Best of the Week — First Winner
AP staffers on three continents scramble to fact-check the pope on Chile abuse
Vatican correspondent Nicole Winfield sensed a potentially explosive development in Chile's long-running sex abuse and cover-up scandal when she noticed a cryptic tweet from a former member of the Pope Francis' abuse advisory board.
Board member Marie Collins had tweeted that Francis was well aware that victims of Chile's most infamous predator priest had placed Bishop Juan Barros at the scene of their abuse. Collins herself had been involved in relaying those concerns to him.
Intrigued and sensing an important twist in a story that AP has already dominated, Winfield and Santiago correspondent Eva Vergara kicked off an extraordinary effort that would culminate in a three-day, multinational, cross-format papal fact-check, prompting calls for the pope to come clean about a scandal that now threatens his legacy.
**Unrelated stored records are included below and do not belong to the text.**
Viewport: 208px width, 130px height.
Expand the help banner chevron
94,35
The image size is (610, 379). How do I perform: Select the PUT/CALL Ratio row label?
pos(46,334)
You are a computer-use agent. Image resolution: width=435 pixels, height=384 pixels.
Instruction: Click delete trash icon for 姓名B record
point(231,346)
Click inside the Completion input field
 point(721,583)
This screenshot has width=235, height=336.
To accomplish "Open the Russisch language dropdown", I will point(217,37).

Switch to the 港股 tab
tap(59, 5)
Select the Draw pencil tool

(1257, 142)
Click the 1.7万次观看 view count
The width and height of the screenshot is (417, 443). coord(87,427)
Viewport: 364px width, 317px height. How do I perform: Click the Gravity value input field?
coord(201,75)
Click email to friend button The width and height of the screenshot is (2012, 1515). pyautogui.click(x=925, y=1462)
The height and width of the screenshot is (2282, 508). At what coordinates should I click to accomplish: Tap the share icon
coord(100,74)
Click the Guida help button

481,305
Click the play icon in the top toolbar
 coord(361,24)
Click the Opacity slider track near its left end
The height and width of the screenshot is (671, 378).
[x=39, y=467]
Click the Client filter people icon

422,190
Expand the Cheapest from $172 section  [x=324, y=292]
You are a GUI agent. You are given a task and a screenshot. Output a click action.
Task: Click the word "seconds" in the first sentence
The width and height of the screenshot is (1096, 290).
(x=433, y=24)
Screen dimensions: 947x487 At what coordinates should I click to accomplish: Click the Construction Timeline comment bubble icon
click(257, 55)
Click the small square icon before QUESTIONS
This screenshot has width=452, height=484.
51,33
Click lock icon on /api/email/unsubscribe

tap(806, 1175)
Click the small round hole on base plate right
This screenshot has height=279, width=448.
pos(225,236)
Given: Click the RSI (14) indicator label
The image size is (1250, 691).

Over the course of one frantic weekend the enterprise involved a Paris airport stakeout by senior TV producer Jeff Schaeffer, a missed Super Bowl party hosted by Philadelphia-based TV producer Yvonne Lee and a surreal TV interview conducted by AP reporters on three continents.
For teamwork that spanned the globe, in service of a story of immense global interest, Winfield, Vergara, Schaeffer and Lee are recognized with Beat of the Week.